The “build a more confident measurement” relates to the central limit theorem.  If we have many samples, we can be more confident in the accuracy of the measurement – whether it’s the mean, distribution, weight, or whatever.

The “build coordinated ensembles” is a whole other school of data mining that combines multiple models to generate a more accurate prediction.

The Math Behind Bootstrapping: The entire point of bootstrapping is to sample with replacement on the entire dataset.  This has the neat property of pulling in about 63.2% of the data and leaving out the remaining 36.8%.  Bootstrapping is also called 0.632 bootstrapping for this very reason.  Here’s an example in R.

mydata<-1:10000 #Generate 1-10,000
#Sample 10,000 instances of "mydata" with replacement.
#With Replacement = Every instance is equally likely to be selected EACH time.
newsample<-sample(mydata,10000,replace=T)
#The newsample now holds 1,000 observations.
#But roughly 62% are unique
length(unique(newsample))
#Select the observations that were NOT selected in the sample
left.out<-mydata[-newsample]
#That leaves roughly 38
length(unique(left.out))

The actual math is interesting too.

  • The probability of each instance is 1 / N where N is the number of observations you have.
  • This is independent so the odds of picking a given instance each time can be multiplied together so that’s (1/N)^N.
  • The odds of NOT picking a given instance each time is (1-1/N)^N.
  • If we take the limit of the last equation we get e^-1 which is approximately 0.368.  COOL!

 How Do You Use Bootstrapping: For classic statistics, you’ll use bootstrapping to be more confident in your measurements.  An example of this is measuring the R-Squared on bootstrapped samples of the same data.  Quick-R has the best example of using the boot library from R.

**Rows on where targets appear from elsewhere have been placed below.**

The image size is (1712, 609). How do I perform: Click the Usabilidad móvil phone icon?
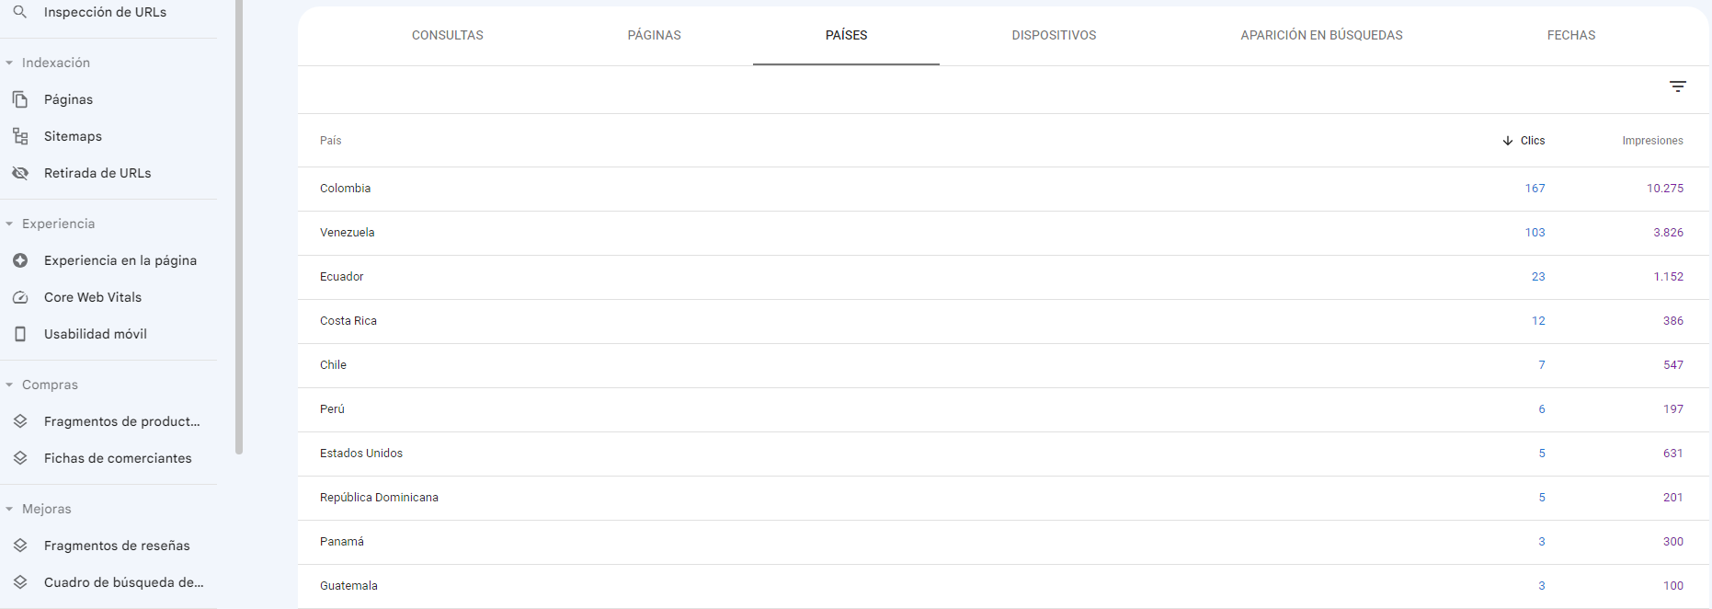pyautogui.click(x=19, y=334)
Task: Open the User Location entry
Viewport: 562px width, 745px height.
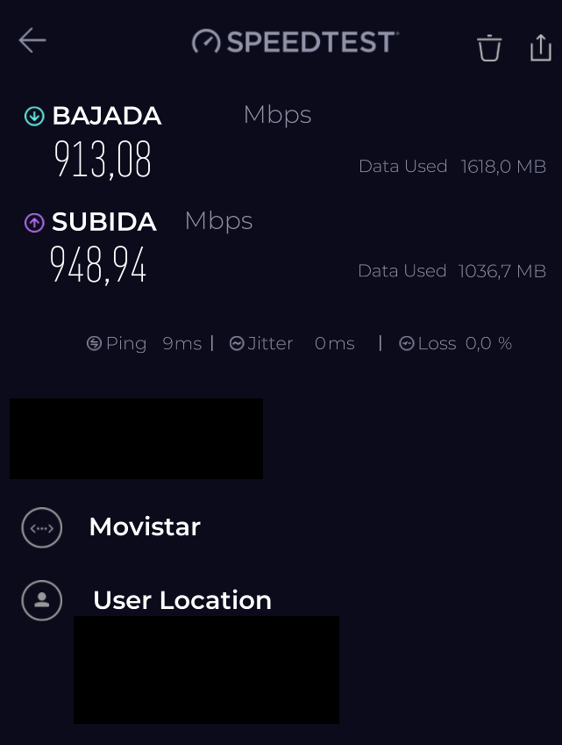Action: (182, 600)
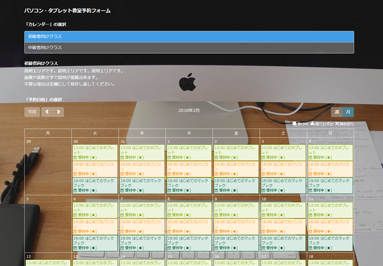Viewport: 383px width, 266px height.
Task: Click calendar icon in Friday 2 13:00 slot
Action: pos(217,158)
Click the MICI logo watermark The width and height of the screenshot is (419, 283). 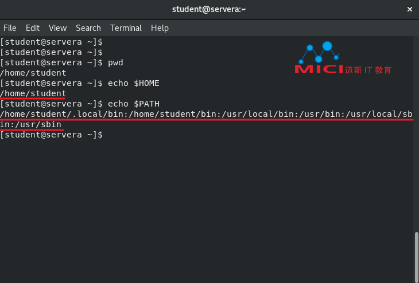[x=343, y=58]
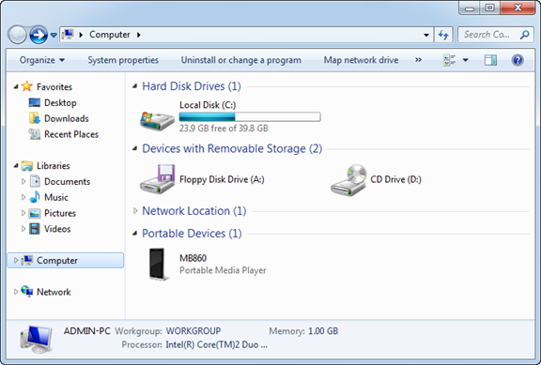Select the Local Disk (C:) drive icon
The image size is (541, 365).
(x=157, y=121)
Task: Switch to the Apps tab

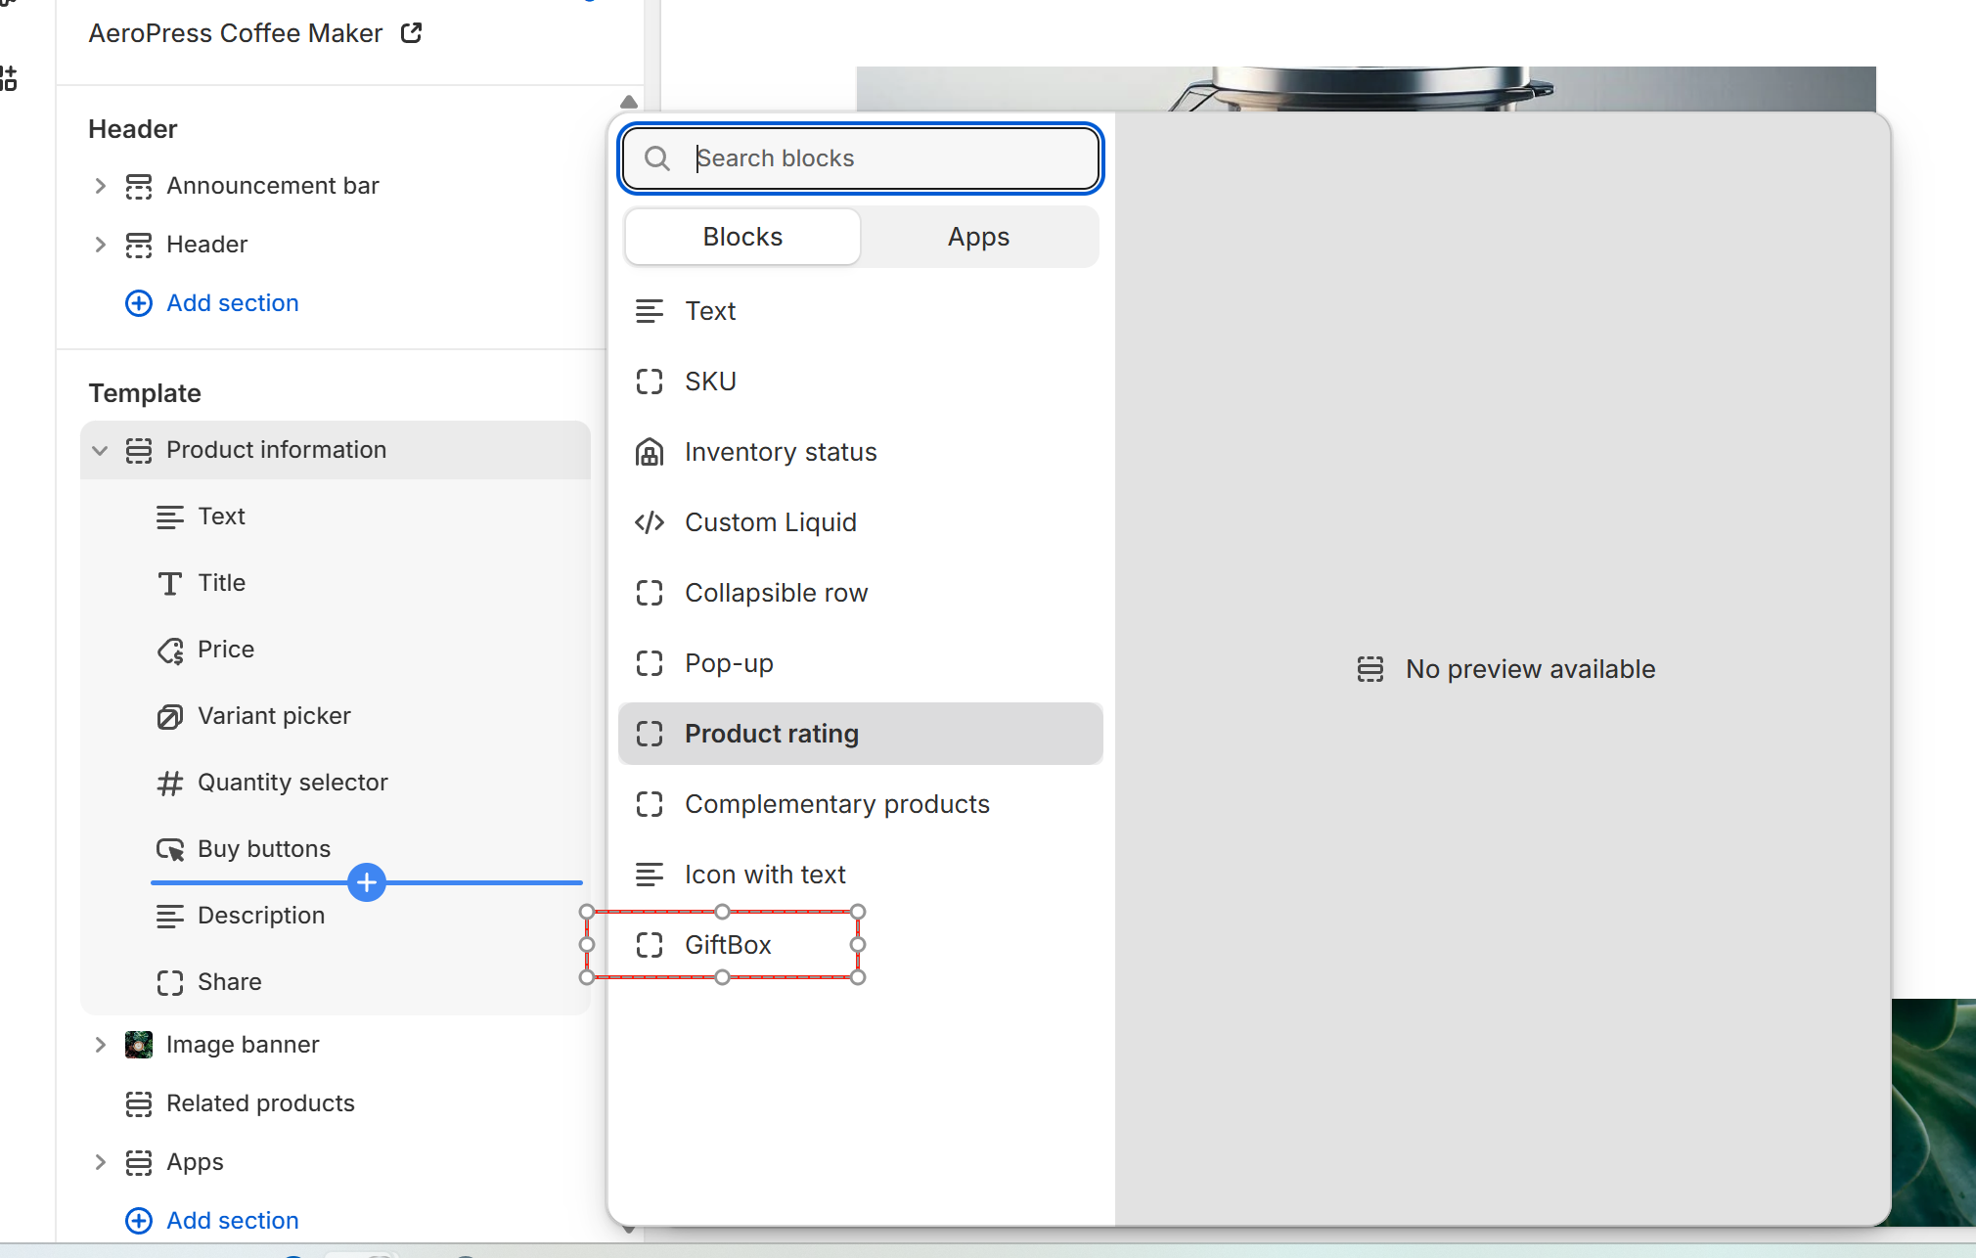Action: (x=978, y=237)
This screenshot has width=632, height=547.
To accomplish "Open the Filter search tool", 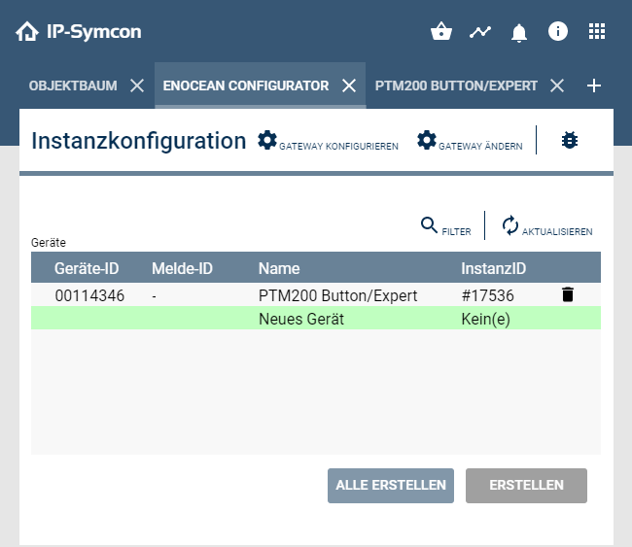I will 445,227.
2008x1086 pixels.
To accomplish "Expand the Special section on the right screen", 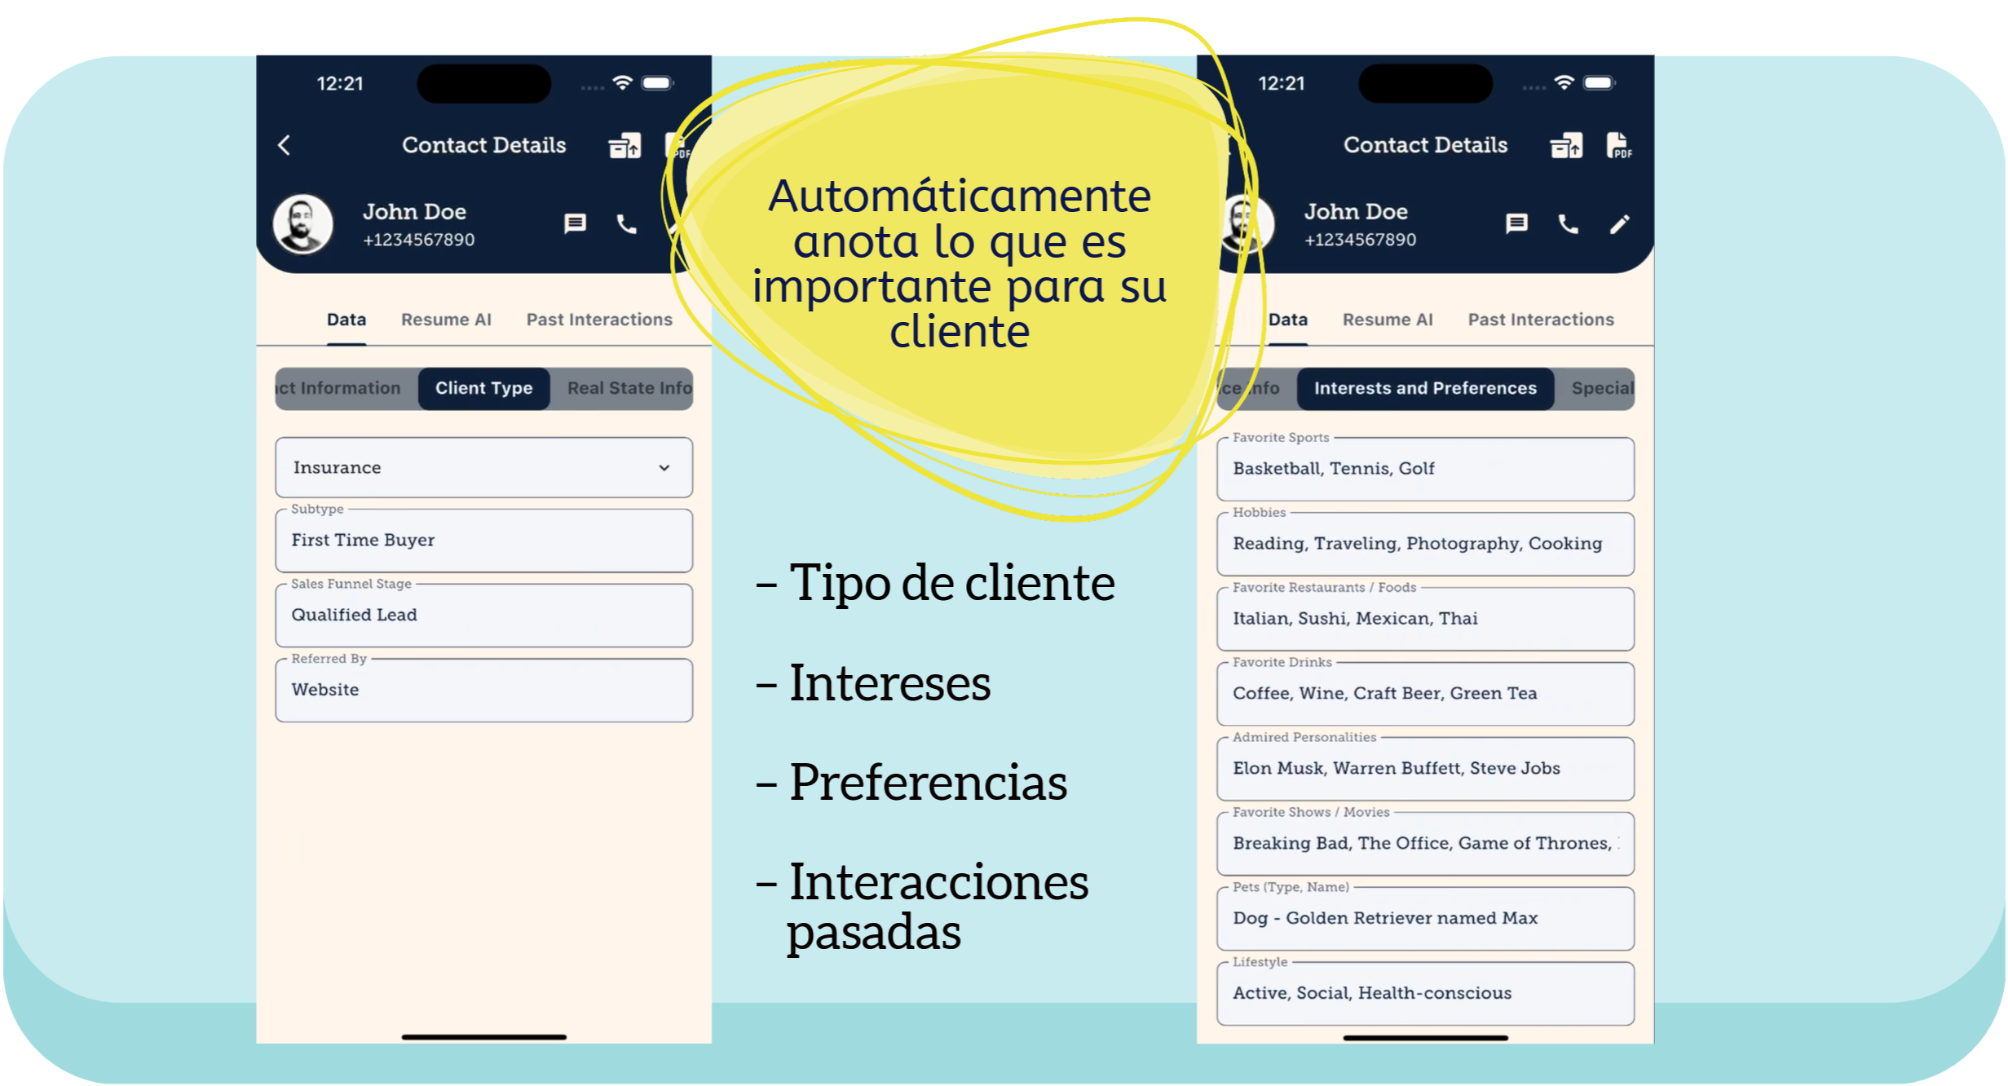I will (x=1601, y=388).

For data mining, bootstrapping is used in bagging, or bootstrap-aggregation.  It essentially works like this:

  • Decide how many models you want to build (M)
  • For each model take a bootstrap sample and train the model.
  • For new data, use each trained model to predict what the new data should be classified as.
  • Each model gets a “vote” and the majority vote wins.  For example…
    • Train 100 models to classify a state as Republican or Democrat
    • On new data, 60 of the models predict Democrat and 40 predict Republican.
    • Majority vote says Democrat.

Summary: Bootstrapping takes repeated samples with replacement to generate a new sample dataset.  This new dataset is used to either build a more confident measurement (statistics) or as a part of bagging to generate an ensemble of classifiers.  It’s sometimes called 0.632 bootstrapping due to its mathematical property that it will take approximately 63.2% of the sample data repeatedly but 36.8% will be left out.